[Text and element pointing records]
- - -

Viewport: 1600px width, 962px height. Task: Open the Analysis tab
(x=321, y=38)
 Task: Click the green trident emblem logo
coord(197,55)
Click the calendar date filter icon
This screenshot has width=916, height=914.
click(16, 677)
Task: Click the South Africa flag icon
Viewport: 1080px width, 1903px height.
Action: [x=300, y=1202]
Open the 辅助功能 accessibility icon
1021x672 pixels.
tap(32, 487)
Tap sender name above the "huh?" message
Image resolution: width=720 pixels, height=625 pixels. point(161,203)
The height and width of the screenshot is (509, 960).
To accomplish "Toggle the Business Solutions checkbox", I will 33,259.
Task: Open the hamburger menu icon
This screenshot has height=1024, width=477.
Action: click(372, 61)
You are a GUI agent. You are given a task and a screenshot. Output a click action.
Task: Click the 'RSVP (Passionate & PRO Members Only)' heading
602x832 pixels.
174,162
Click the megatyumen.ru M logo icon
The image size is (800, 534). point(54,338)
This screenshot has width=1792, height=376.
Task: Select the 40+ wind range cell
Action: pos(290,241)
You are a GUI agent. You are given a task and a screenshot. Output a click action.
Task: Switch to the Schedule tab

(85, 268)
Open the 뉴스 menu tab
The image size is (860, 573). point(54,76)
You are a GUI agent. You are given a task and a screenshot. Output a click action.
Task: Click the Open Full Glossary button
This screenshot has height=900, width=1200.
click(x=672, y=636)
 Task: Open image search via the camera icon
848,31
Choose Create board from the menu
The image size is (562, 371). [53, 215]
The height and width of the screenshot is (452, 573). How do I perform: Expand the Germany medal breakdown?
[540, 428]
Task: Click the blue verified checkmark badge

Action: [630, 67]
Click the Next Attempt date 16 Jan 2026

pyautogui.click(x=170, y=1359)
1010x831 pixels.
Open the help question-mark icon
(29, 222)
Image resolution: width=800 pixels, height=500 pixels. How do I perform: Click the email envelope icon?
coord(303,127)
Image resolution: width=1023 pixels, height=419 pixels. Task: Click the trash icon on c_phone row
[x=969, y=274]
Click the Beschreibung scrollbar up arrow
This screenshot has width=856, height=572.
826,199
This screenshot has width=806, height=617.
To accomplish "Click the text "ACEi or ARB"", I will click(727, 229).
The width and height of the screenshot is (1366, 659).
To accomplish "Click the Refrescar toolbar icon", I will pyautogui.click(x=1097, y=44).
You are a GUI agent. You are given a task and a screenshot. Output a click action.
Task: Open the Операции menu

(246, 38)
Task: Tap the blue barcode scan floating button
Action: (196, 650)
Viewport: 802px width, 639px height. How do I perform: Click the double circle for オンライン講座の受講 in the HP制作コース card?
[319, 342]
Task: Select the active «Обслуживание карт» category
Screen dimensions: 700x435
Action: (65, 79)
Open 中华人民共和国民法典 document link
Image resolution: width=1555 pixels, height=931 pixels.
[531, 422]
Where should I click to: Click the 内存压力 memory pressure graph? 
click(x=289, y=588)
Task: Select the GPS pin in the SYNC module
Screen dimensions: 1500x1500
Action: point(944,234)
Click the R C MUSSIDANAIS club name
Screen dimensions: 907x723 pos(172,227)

- - -

### Requirement
Format the lines above as a Markdown table with two columns, Row and Line, numbering each row and leaving out blank lines.

### Response below
| Row | Line |
|---|---|
| 1 | Viewport: 1600px width, 962px height. Task: Open the Analysis tab |
| 2 | (x=321, y=38) |
| 3 |  Task: Click the green trident emblem logo |
| 4 | coord(197,55) |
| 5 | Click the calendar date filter icon |
| 6 | This screenshot has width=916, height=914. |
| 7 | click(16, 677) |
| 8 | Task: Click the South Africa flag icon |
| 9 | Viewport: 1080px width, 1903px height. |
| 10 | Action: [x=300, y=1202] |
| 11 | Open the 辅助功能 accessibility icon |
| 12 | 1021x672 pixels. |
| 13 | tap(32, 487) |
| 14 | Tap sender name above the "huh?" message |
| 15 | Image resolution: width=720 pixels, height=625 pixels. point(161,203) |
| 16 | The height and width of the screenshot is (509, 960). |
| 17 | To accomplish "Toggle the Business Solutions checkbox", I will 33,259. |
| 18 | Task: Open the hamburger menu icon |
| 19 | This screenshot has height=1024, width=477. |
| 20 | Action: click(372, 61) |
| 21 | You are a GUI agent. You are given a task and a screenshot. Output a click action. |
| 22 | Task: Click the 'RSVP (Passionate & PRO Members Only)' heading |
| 23 | 602x832 pixels. |
| 24 | 174,162 |
| 25 | Click the megatyumen.ru M logo icon |
| 26 | The image size is (800, 534). point(54,338) |
| 27 | This screenshot has width=1792, height=376. |
| 28 | Task: Select the 40+ wind range cell |
| 29 | Action: pos(290,241) |
| 30 | You are a GUI agent. You are given a task and a screenshot. Output a click action. |
| 31 | Task: Switch to the Schedule tab |
| 32 | (85, 268) |
| 33 | Open the 뉴스 menu tab |
| 34 | The image size is (860, 573). point(54,76) |
| 35 | You are a GUI agent. You are given a task and a screenshot. Output a click action. |
| 36 | Task: Click the Open Full Glossary button |
| 37 | This screenshot has height=900, width=1200. |
| 38 | click(x=672, y=636) |
| 39 |  Task: Open image search via the camera icon |
| 40 | 848,31 |
| 41 | Choose Create board from the menu |
| 42 | The image size is (562, 371). [53, 215] |
| 43 | The height and width of the screenshot is (452, 573). How do I perform: Expand the Germany medal breakdown? |
| 44 | [540, 428] |
| 45 | Task: Click the blue verified checkmark badge |
| 46 | Action: [630, 67] |
| 47 | Click the Next Attempt date 16 Jan 2026 |
| 48 | pyautogui.click(x=170, y=1359) |
| 49 | 1010x831 pixels. |
| 50 | Open the help question-mark icon |
| 51 | (29, 222) |
| 52 | Image resolution: width=800 pixels, height=500 pixels. How do I perform: Click the email envelope icon? |
| 53 | coord(303,127) |
| 54 | Image resolution: width=1023 pixels, height=419 pixels. Task: Click the trash icon on c_phone row |
| 55 | [x=969, y=274] |
| 56 | Click the Beschreibung scrollbar up arrow |
| 57 | This screenshot has width=856, height=572. |
| 58 | 826,199 |
| 59 | This screenshot has width=806, height=617. |
| 60 | To accomplish "Click the text "ACEi or ARB"", I will click(727, 229). |
| 61 | The width and height of the screenshot is (1366, 659). |
| 62 | To accomplish "Click the Refrescar toolbar icon", I will pyautogui.click(x=1097, y=44). |
| 63 | You are a GUI agent. You are given a task and a screenshot. Output a click action. |
| 64 | Task: Open the Операции menu |
| 65 | (246, 38) |
| 66 | Task: Tap the blue barcode scan floating button |
| 67 | Action: (196, 650) |
| 68 | Viewport: 802px width, 639px height. How do I perform: Click the double circle for オンライン講座の受講 in the HP制作コース card? |
| 69 | [319, 342] |
| 70 | Task: Select the active «Обслуживание карт» category |
| 71 | Screen dimensions: 700x435 |
| 72 | Action: (65, 79) |
| 73 | Open 中华人民共和国民法典 document link |
| 74 | Image resolution: width=1555 pixels, height=931 pixels. |
| 75 | [531, 422] |
| 76 | Where should I click to: Click the 内存压力 memory pressure graph?  |
| 77 | click(x=289, y=588) |
| 78 | Task: Select the GPS pin in the SYNC module |
| 79 | Screen dimensions: 1500x1500 |
| 80 | Action: point(944,234) |
| 81 | Click the R C MUSSIDANAIS club name |
| 82 | Screen dimensions: 907x723 pos(172,227) |